Les mouvements de concentration entre les mains de quelques groupes
industriels ou de fonds d'investissement ou de pension entraînent
la profession dans une dérive inexorable. Les coûts
de recherche et de traitement de l'information sont réduits
; les nouveaux propriétaires des médias dictent des
obligations en termes de profits identiques à ceux des autres
secteurs d'activité.
L'arrivée du groupe Dassault à la tête de la
Socpresse, l'ampleur prise par le groupe Lagardère, l'expansion
du groupe Ouest-France, le poids pris par les fonds d'investissements
Carlyle, Cinven, Candover dans les médias, l'influence politique
du groupe Bouygues dictant ses ordres au gouvernement pour créer
une chaîne d'information internationale font peser de lourdes
menaces sur l'information. Nous avons la nette impression que le
lobby patronal paralyse toute velléité de légiférer.
D'ailleurs, le sénateur Serge Dassault avoue tout haut ce
que d'autres propriétaires de médias imposent aux
rédactions de façon plus insidieuse : la priorité
aux "idées saines" . Nous devons nous soumettre
aux méthodes douces de la communication. Nous sommes invités
en permanence à privilégier les "techniques de
persuasion complexes et intimes" directement inspirée
des techniques du marketing depuis que l'information est devenue
un produit.
Dans de grandes régions, comme le Nord - Pas-de-Calais par
exemple, le groupe Dassault impose des pages communes à ses
trois titres, La Voix du Nord ,Nord-Eclair et Nord Littoral , dans
lesquelles certains groupes de pensée sont interdits de séjour.
On s'achemine vers une région où la pensée
unique régnera sans partage puisque La Voix du Nord vient
aussi de racheter une télévision locale, Canal 9.
Qui peut garantir aujourd'hui que la liberté d'expression
du journaliste ne sera jamais utilisée pour mentir, tromper
ou manoeuvrer ?
Le statut professionnel des journalistes de 1935 était une
formidable avancée démocratique.
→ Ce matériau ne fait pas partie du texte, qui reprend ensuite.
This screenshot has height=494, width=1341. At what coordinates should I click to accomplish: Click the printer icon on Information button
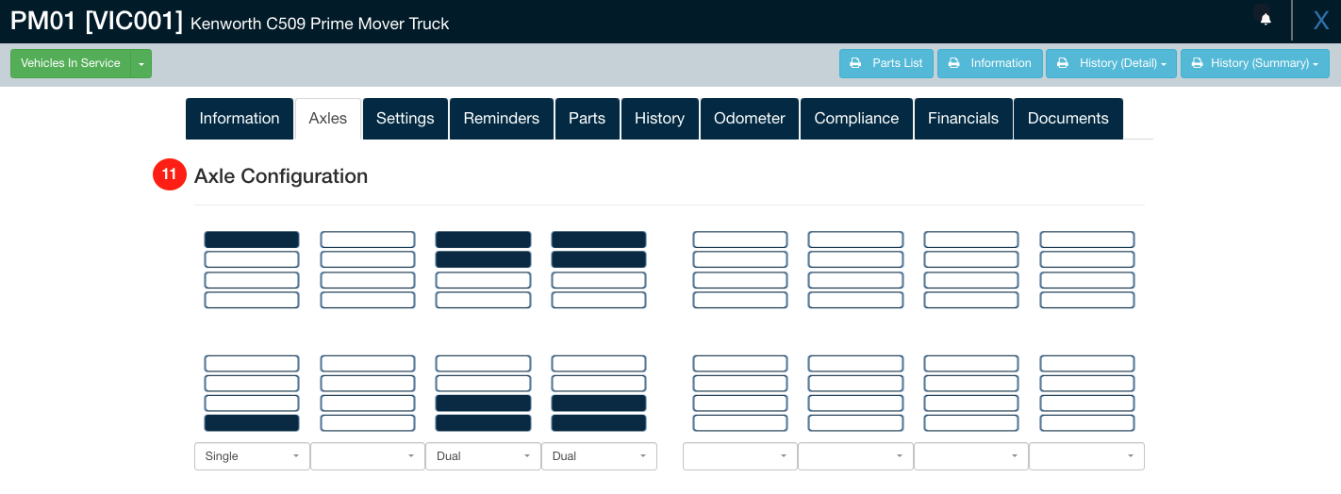953,63
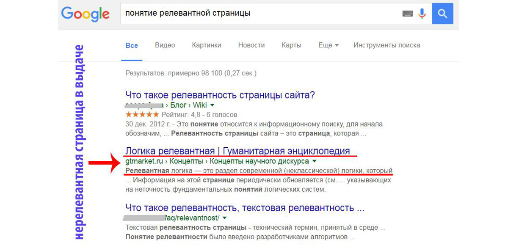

Par respect du public,
il était enfin reconnu à notre profession les droits
les plus élémentaires du code du travail, ceux du
code de la propriété intellectuelle, mais aussi un
certain nombre de droits nouveaux. Ce statut devait nous préserver
des dérives des employeurs tentant de nous imposer d'écrire
contre notre conscience. Il s'agissait aussi, en faisant du journalisme
un véritable métier, avec un statut protecteur, de
mettre les professionnels à l'abri de toutes les pressions
et de leur assurer des garanties morales et matérielles.
Les principales dispositions de ce statut sont la clause de conscience,
les indemnités de congédiement, l'instauration d'une
carte d'identité professionnelle et les minima de salaires.
Aujourd'hui, les nouveaux dirigeants des médias martèlent
que le statut des journalistes, exorbitant du droit commun, est
un handicap pour l'économie de l'information. En fait, l'information
est surtout victime des erreurs de gestion, et c'est la volonté
de l'encadrer qui amènent le lecteur, l'auditeur et le téléspectateur
à douter de ce qu'il lit ou entend comme des journalistes.
Elle est enfin malade des appétits démesurés
en matière de profits immédiats.
Ils n'hésitent pas non plus à dénaturer certaines
dispositions du statut du journaliste : le groupe Dassault a transformé
la clause dite de cession en un vaste plan social. Cette variante
de la clause de conscience assimile le refus du journaliste de travailler
avec le repreneur du journal à un licenciement (avec le versement
d'une indemnité d'un mois de salaire par année d'ancienneté).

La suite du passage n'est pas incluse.